A study of the mechanism of cyanide resistant oxidation of succinate from rat liver mitochondria in the presence of menadione

Two operation regimes of the electron transport system were found in rat liver mitochondria during the cyanide-resistant succinate oxidation catalyzed by menadione. Under isotonic conditions, the mitochondria were found to contain two electron transport components, one of which was sensitive to mucidin, whereas the other one was inhibited by antimycin A. Both electron transport components were inhibited by thenoyltrifluoroacetone (TTFA). In hypotonic media, the polyenzymatic respiratory complex of mitochondria underwent transformations.

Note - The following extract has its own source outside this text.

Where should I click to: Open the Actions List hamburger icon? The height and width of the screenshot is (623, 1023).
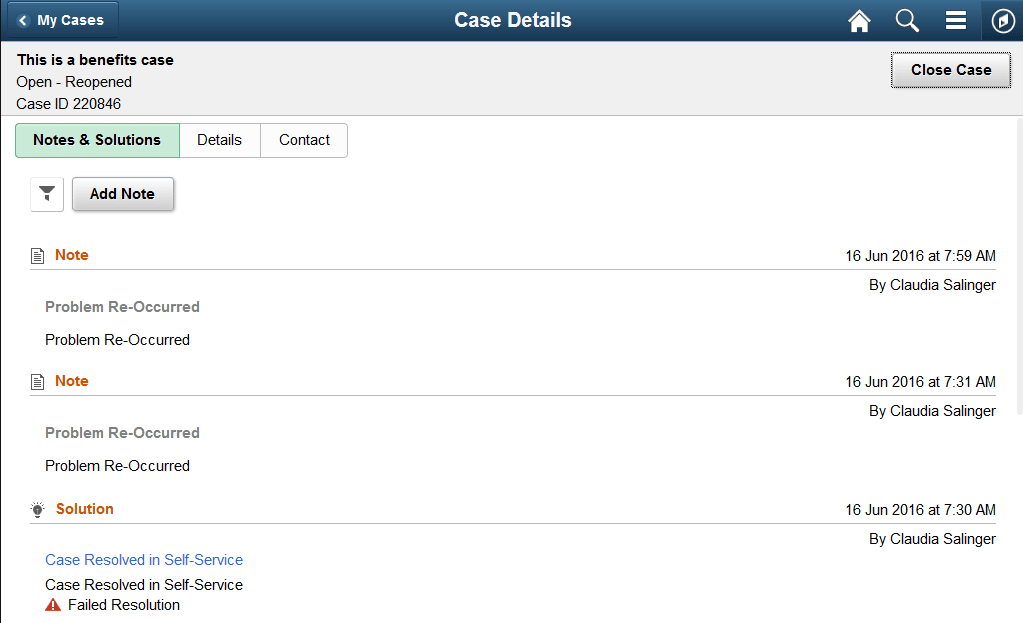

In this case the electron transport during the cyanide-resistant succinate oxidation was insensitive to mucidin and antimycin A and was suppressed only by TTFA. Some experimental evidence in favour of pathways of electron transfer under different regimes of mitochondrial function was obtained. It was supposed that in isotonic incubation media the cyanide-resistant respiration is mainly due to menadione reduction in two points of the Q-cycle, i.e., in the region of the "i" center and in the "o" center. Under hypotonic conditions, the main electron flux to menadione occurs only via the Q-cycle "i" center. The observed relatively slow reduction of cytochromes b and ci+c plays an insignificant role in the cyanide-resistant respiration. It was shown that the ability of menadione to stimulate the cyanide-resistant respiration is correlated with a higher polarity of this compound as compared with CoQ2 and endogenous CoQ10 of mitochondria. The role of the polyisoprenoid substituent in CoQ10 as a structural component providing for the specificity of interaction with mitochondrial respiratory chain carriers is discussed.